Jarosław Sachajko może – według mediów – zostać nowym ministrem rolnictwa. Tyle tylko, że… nikt z nim na ten temat nie rozmawia.
– Mamy lata zapóźnienia. Oddaliśmy cały rynek w ręce hiper i supermarketów, które drenują kieszenie rolników. Skrajny przykład dotyczy wołowiny. Rolnik przez dwa lata chowa byki, żeby je sprzedać, a potem ktoś w ciągu dwóch tygodni pomnaża to co dostał rolnik – trzykrotnie.
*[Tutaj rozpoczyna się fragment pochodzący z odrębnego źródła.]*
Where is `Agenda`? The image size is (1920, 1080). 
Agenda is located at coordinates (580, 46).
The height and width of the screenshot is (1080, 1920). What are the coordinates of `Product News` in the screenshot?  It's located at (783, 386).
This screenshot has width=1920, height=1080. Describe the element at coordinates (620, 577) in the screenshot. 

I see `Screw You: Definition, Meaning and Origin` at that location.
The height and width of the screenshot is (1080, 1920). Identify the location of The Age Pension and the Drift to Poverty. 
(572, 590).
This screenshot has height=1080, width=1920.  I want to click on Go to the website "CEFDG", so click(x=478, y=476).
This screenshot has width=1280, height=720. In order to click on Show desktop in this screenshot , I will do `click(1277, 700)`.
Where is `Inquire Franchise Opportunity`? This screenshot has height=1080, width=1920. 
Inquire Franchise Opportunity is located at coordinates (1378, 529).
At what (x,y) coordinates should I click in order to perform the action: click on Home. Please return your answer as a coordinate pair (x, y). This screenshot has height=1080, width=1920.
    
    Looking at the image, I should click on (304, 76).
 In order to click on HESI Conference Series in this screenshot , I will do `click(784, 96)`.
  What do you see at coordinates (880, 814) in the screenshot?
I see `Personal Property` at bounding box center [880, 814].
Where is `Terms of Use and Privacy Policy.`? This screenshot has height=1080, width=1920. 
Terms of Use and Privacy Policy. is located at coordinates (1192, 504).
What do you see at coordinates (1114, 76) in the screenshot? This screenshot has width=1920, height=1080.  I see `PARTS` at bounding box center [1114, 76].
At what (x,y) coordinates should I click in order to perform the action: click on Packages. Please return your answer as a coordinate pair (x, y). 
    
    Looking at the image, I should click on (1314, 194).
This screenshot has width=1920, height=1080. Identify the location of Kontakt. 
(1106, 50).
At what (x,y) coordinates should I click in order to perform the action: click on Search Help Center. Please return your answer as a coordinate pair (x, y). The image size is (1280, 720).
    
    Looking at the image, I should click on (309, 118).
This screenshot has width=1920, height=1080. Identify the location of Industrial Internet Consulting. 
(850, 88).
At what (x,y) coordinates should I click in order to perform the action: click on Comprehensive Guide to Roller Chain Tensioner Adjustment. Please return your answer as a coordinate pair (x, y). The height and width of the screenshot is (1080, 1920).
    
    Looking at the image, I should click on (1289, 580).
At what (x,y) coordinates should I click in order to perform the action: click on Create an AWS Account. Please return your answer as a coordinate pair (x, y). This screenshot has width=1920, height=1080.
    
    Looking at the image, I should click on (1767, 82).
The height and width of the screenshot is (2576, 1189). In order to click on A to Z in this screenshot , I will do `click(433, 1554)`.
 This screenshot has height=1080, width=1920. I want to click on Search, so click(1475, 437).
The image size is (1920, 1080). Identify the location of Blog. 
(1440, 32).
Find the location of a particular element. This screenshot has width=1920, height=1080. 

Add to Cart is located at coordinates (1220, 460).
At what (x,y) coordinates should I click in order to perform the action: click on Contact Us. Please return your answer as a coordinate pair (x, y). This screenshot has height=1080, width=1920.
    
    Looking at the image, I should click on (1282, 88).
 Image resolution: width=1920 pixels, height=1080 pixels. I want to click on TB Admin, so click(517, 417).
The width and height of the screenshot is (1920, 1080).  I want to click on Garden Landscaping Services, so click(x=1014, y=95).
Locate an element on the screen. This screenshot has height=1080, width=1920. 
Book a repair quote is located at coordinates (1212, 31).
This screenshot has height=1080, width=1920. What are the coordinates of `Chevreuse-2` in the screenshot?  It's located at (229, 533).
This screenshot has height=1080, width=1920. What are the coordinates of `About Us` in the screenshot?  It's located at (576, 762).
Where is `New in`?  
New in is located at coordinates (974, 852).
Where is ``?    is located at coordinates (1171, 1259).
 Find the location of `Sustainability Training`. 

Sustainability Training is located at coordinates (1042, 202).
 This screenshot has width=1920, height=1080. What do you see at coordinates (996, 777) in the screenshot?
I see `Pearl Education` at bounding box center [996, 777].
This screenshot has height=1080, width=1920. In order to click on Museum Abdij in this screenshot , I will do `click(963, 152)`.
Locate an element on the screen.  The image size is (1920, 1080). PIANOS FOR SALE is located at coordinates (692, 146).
Czy to jest rzeczywiście dobra proporcja? Teraz rolnicy cieszą się, że mają bardzo dobre zbiory ziemniaków. Sprzedają je po 35 groszy do firmy, która przerabia je na frytki. Ile kosztują w supermarkecie frytki? Sześć, osiem, dziesięć złotych. W ten sposób są drenowane kieszenie Polaków. Te pieniądze potem uciekają gdzieś za granicę – mówi Sachajko.
Rozmowa z Jarosławem Sachajko, posłem klubu Koalicja Polska PSL/Kukiz’15, na temat projektów zmian w polskim prawie, ale i reform w obszarze rolnictwa.